I got the idea while I was doing research I stumbled across the M27 RR, but this variant was mounted on a wheeled trailer. In the past the only time I saw this system was when mounted to a M38, or M38A1 jeep. With the Trailer this makes the weapon more interesting for me as it now becomes a stand alone unit, similar to a anti tank gun.

To help with the model I was lucky to find the original tech manual for this unit online and once in hand I was able to incorporate many unique features that were present on the real unit on this model.

As for the model's construction media, like with the M40 I went with all 3D print. Parts like the Rubber tires and the optic eye cups are cast rubber made w/ printed masters

Also like with the M40 some parts which had small details were printed in the HD material, while the remainder was printed in standard. These HD parts would include the optics, Breech face, data plates... etc

One concept that I liked when designing the M40 was the idea of having as many parts on integrally printed as possible. By doing this I'm able to get very high levels of details w/o the need of having smaller sub assemblies or extra parts that end up adding to the kit's complexity and costs.

Once the model was started all the parts went together very quickly, and in no time I had the unit built and ready for painting.

One of the design features I took from the real unit was how most of the parts on the trailer are mounted. Parts like the tail, wheels, and even the M22 itself are all pinned on and no glues are used.

As for the M27 mounting it clips in place via two snaps, just like the real unit.

On the bottom portion of the tail is a travel lock that was also made to be functional

The model can be displayed in the firing mode, or in transport via a jeep / dodge / or Deuce.

Another feature that I built into the model was for there to be functional elevation, this was done similar to the real one where I have springs in the elevation tower, This allows the barrel to raise and lower, but prevents any sagging from occurring. In addition to the elevation full rotation is present too.

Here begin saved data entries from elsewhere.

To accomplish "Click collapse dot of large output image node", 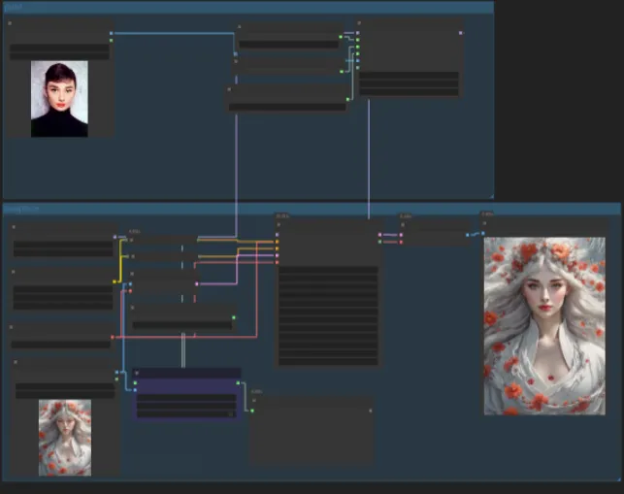I will pyautogui.click(x=484, y=221).
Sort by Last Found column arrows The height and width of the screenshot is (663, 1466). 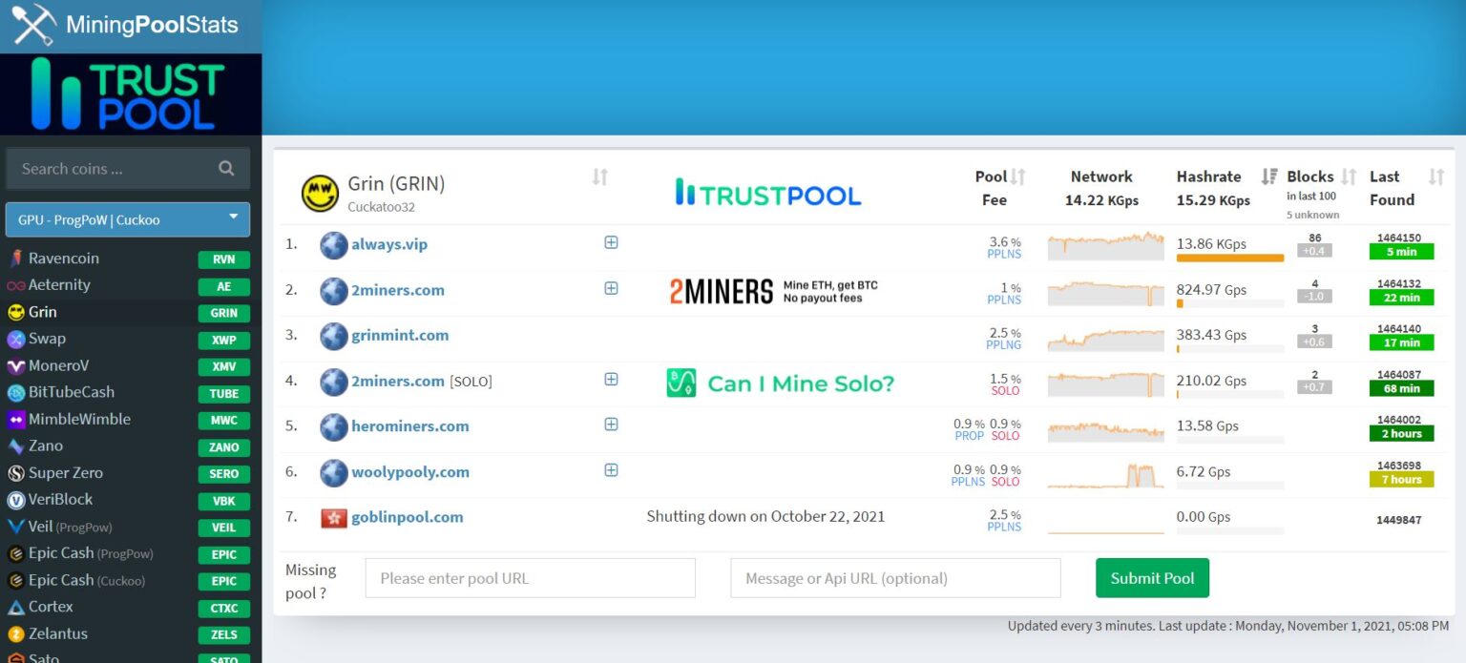(1436, 176)
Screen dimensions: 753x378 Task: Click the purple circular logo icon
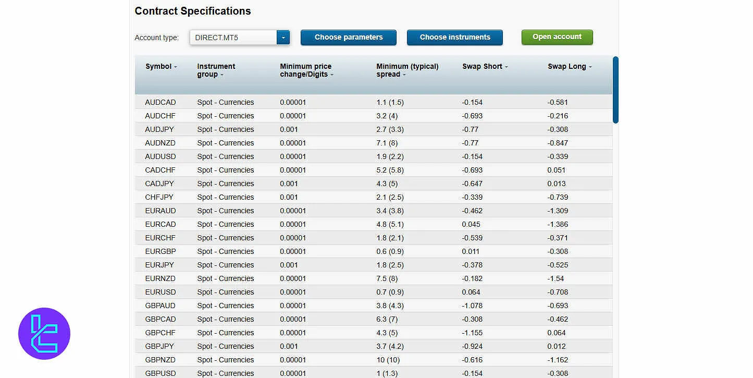44,334
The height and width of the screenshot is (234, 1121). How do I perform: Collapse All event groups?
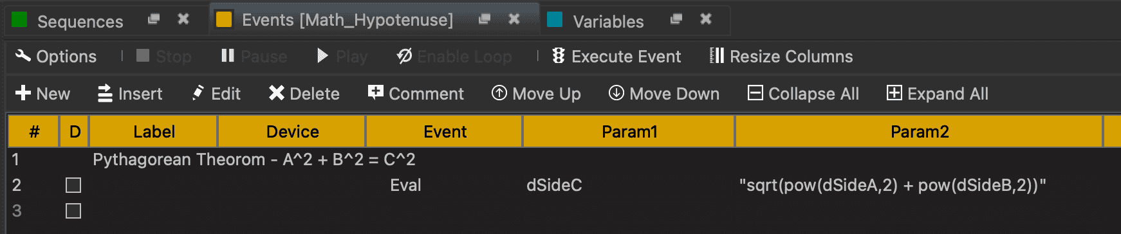pos(803,94)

Like with the M40 I was able to get the data plate details made w/ full legible info. These are found on the M27's base and on the M22 trailer's body

Once fully painted all the fine details that are present on the base and other locations become more visible and noticeable,

Another cool feature that is found on the M27 is the dual optic system. For direct fire there is an M90C optic on a forward tower of the barrel, This tower also is where the trigger is found

For Indirect fire, a M79 optic was used. This would be mounted towards the rear of the receiver section. Because of this feature you have duplicate controls for the elevation

Because the trigger is up front, to connect the trigger to the sear, there is a long exposed steel cable w/ clevises that connect the two together. On the model real cable is used for this detail, and for the connections there are two small clevises as on the real unit

Just like with the M40 the Breech can open and close, and 3D printed rounds can fit into the chamber area... the only thing I was not able to scale down is the satisfying CLUNK that these breeches make when closed / locking in battery

After designing this one I can see why these were not in service for long as by the mid 1950's this design was already becoming antiquated. The M40 which replaced the M27 was a better design and is reflected in it's simpler layout and use of more modern materials, still makes for a cool build though.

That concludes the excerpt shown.